Messari launched in 2018 as a crypto research and data platform, founded by Ryan Selkis (known as TwobitIdiot on crypto Twitter). The platform provided institutional-grade research reports, token profiles, governance tracking, and market intelligence. Selkis positioned Messari as the “Bloomberg terminal for crypto” — the tool that serious institutions and investors would use to make informed decisions about digital assets.
Messari’s research reports became some of the most cited in the industry. Their annual “Crypto Theses” reports (published each December) were comprehensive predictions and analysis pieces that ran hundreds of pages and were treated as required reading by the crypto investment community. The reports coined influential terms — Messari researcher Sami Kassab coined “DePIN” as a category name, which became the standard industry label.
The company raised over $100 million in funding and grew to hundreds of employees. Messari’s data products — protocol profiles, governance proposals tracking, fundraising databases, and screeners — served institutional clients who paid premium subscriptions. The free tier provided enough value to make Messari a common reference for retail researchers as well.

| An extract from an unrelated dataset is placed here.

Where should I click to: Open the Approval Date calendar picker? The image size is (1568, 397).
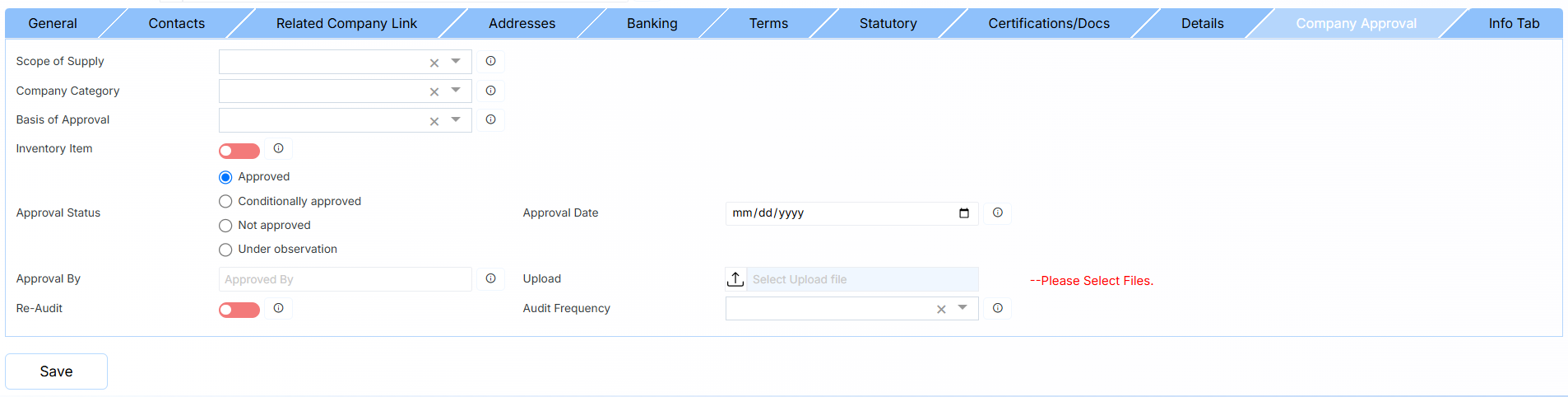point(964,213)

Messari represents the professionalization of crypto research. In crypto’s early days, research meant anonymous blog posts and forum threads. By 2024, Messari and competitors like Delphi Digital, The Block Research, and Kaiko had created an institutional research infrastructure comparable to what traditional finance had built over decades. Whether this professionalization benefits the industry (better information leads to better decisions) or creates new information asymmetries (institutions with Messari subscriptions have advantages over retail) is an ongoing debate.